Load Balancers – bringing zen to your holistic SEO strategy
In the 1990’s, over two thousand search engines competed for a share of the Internet search market. Google, who launched in 1999, disrupted the search market and within two years captured from 65 to 95% share. Their influence on the search market is so pervasive that the company name is now a verb to describe searching.
Google struggled to find a business model until 2003 when it launched its Google AdWords Program. Since that time its Pay Per Click (PPC) advertising model has grown in to a $52B per year business. Google discovered that searches for specific items often led to purchases from vendors that the search results linked to. So instead of charging for impressions, as was the default at the time, Google charged its customers for links that were clicked. Google search has the highest conversion rate and one of the lowest Cost Per Acquisition (CPA) ratios among advertising programs.
How did Google come to dominate?
Google became the dominant search engine thanks to its famous PageRank algorithm. This introduced third party site validation via a link-authority system. The more sites that linked to a page were taken as an indicator of how important it was. And the page was returned higher up in search results. This changed the way search engines worked. It made searching much faster and gave Google a huge competitive advantage. Other search engine vendors were forced to adopt similar techniques.
How did this affect the Web?
Google iterated on the original PageRank algorithm and introduced additional algorithms to complement it on a regular basis. Commercial website owners, who were dependent on organic visitors and paid traffic, had to continuously adjust their sites to accommodate the changing algorithms. As did non-commercial website operators who had information to share. Google’s goal was to provide its search users with the best and most relevant results. This, in turn, provided its AdWords clients with the best set of customers. The algorithms were continuously adjusted with this goal in mind.

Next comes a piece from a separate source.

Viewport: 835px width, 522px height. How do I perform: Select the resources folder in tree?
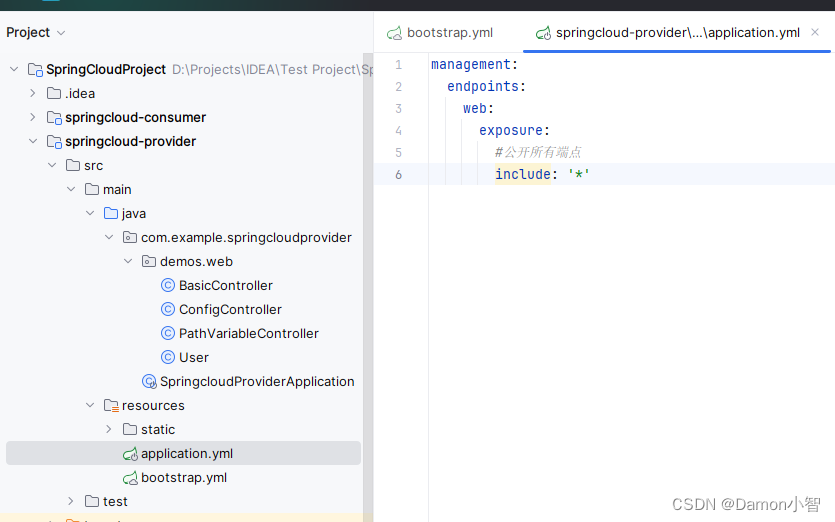pyautogui.click(x=152, y=405)
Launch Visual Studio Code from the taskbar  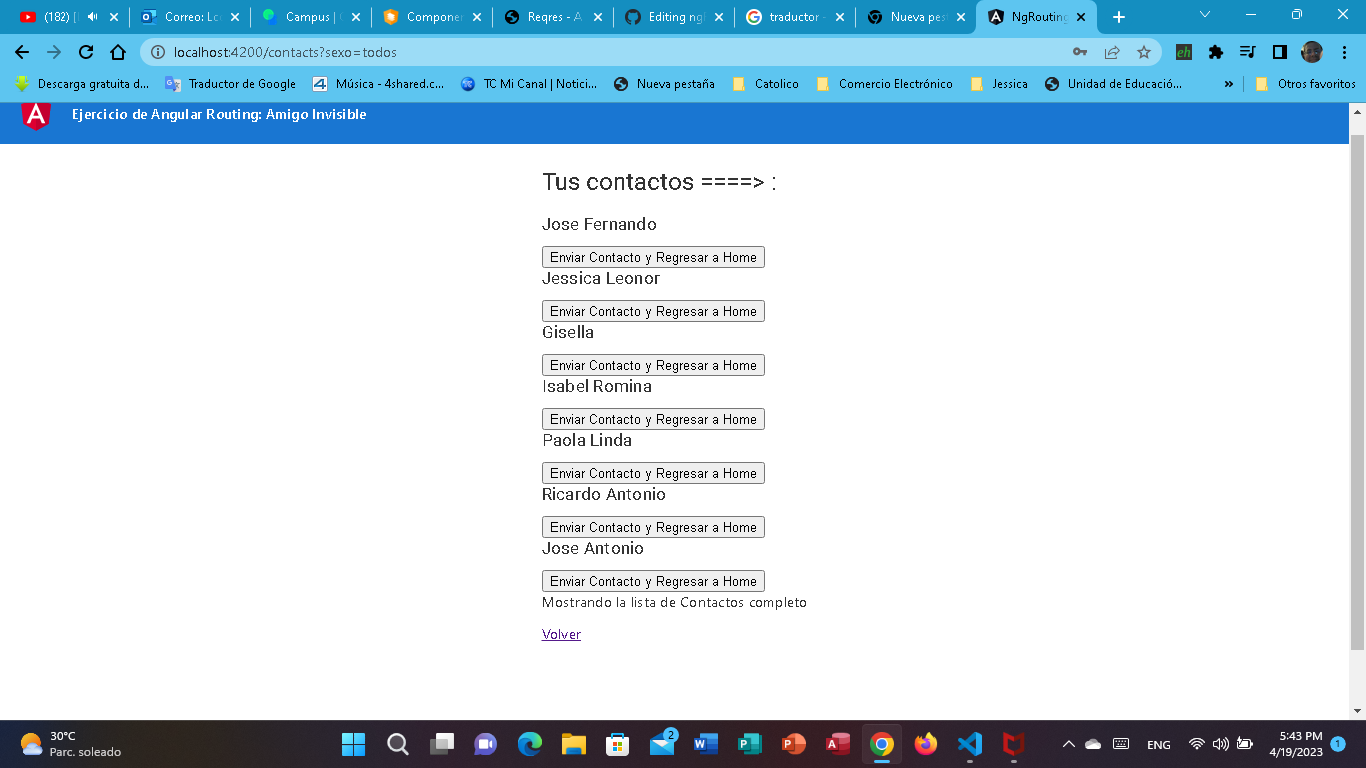click(968, 744)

Webmaster’s have it tough!
In addition to keeping their sites optimised for the evolving Google algorithms, website owners were also faced with the following challenges:
- Spreading traffic between multiple servers for availability and performance
- Connecting sessions to the appropriate servers for larger global websites
- Maximising Site or page speed – the time it takes a website to be loaded up in a browser
- Delivering SSL Secure Pages – a growing importance for Google as it tries to ensure a more secure internet
- Integrating 3rd Party components – websites are generally made up of various components. Integrating them on a single platform has become difficult
- Content Security, guarding against DDoS Attacks
- Implementing and maintaining PCI DSS Compliance for financial transactions
- Content duplication from Content Delivery networks, replicating content and servers for failover to guard against downtime
Why do Webmasters have it tough?
The basic design of the Internet is a major stumbling block for website owners, surprising as this might seem! One of the core Internet protocols is the Domain Name Service (DNS). It was designed early in the life of the Internet, and its function is to link human readable identifiers, like https://www.google.com, with machine friendly numeric addresses, like 22.214.171.124. Every device, browser, Internet enabled application and Internet services like email, rely on DNS to function. Because of its architecture DNS is often a weak point in website provision. It presents a single point of failure. Whilst it’s true that each service registered with DNS can be assigned three separate addresses, this basic redundancy doesn’t provide much of a safety net for popular and busy websites. Additionally, standard DNS has no provision for routing access requests to globally distributed server farms, nor does it provide any defense against malicious denial of service attacks, or non-malicious traffic spikes that can occur if Stephen Fry or Lady Gaga mentions a website on Twitter. To handle these issues, website providers need more robust tools.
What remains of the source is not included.